# Check Engine Codes 95 2.4 4cyl



## 95pickup (Jul 22, 2009)

Ok after following the Haynes manual for my 95 2.4 4cyl 5sp truck i checked the check engine codes and here is what i got.

1-long flash
wait a secound
2-long flashes
wait a secound
3-quick flashes
wait 1/2 a secound
4-quick flashes
wait 1/2 secound
5-quick flashers

and thats it...manual doesnt say if 1 is entering check engine mode?

ok how do i figure this out?
is it 12 34 5?
is it 23 45 and it is start mode for check engine
or is it 345 and 1 and 2 are start mode for check engine?


----------



## 95pickup (Jul 22, 2009)

*UPDATE!*

Gonna try again. I think i didnt turn the screw back. Just forward.
Will try this in the morning 

Found some info on another site.

Nissan vehicles 1984-94 obd1 code retrieval 

Nissan check engine light codes can be retrieved by accessing the engine computer usually located under the passenger seat, behind the glove box, center console or depending on the model. The computer itself stores the code and has a led light indicator in the box located in the top or side of the housing. The led light indicator could be single or double.

> [Provided material]
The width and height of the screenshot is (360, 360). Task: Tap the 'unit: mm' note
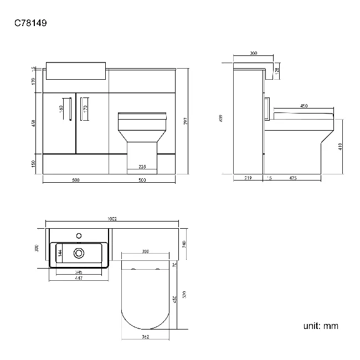point(320,326)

> [Exercise 1] Translate this sentence from the check engine codes thread into Spanish: "The computer itself stores the code and has a led light indicator in the box located in the top or side of the housing."
> [Exercise 2] Print the portion of the check engine codes thread from "Will try this" up to and including "single or double.".
The data has no connection to the forum thread about check engine codes.

> [Solution 1] La propia computadora almacena el código y tiene un indicador de luz LED en la caja, ubicado en la parte superior o lateral de la carcasa.

> [Solution 2]
Will try this in the morning 

Found some info on another site.

Nissan vehicles 1984-94 obd1 code retrieval 

Nissan check engine light codes can be retrieved by accessing the engine computer usually located under the passenger seat, behind the glove box, center console or depending on the model. The computer itself stores the code and has a led light indicator in the box located in the top or side of the housing. The led light indicator could be single or double.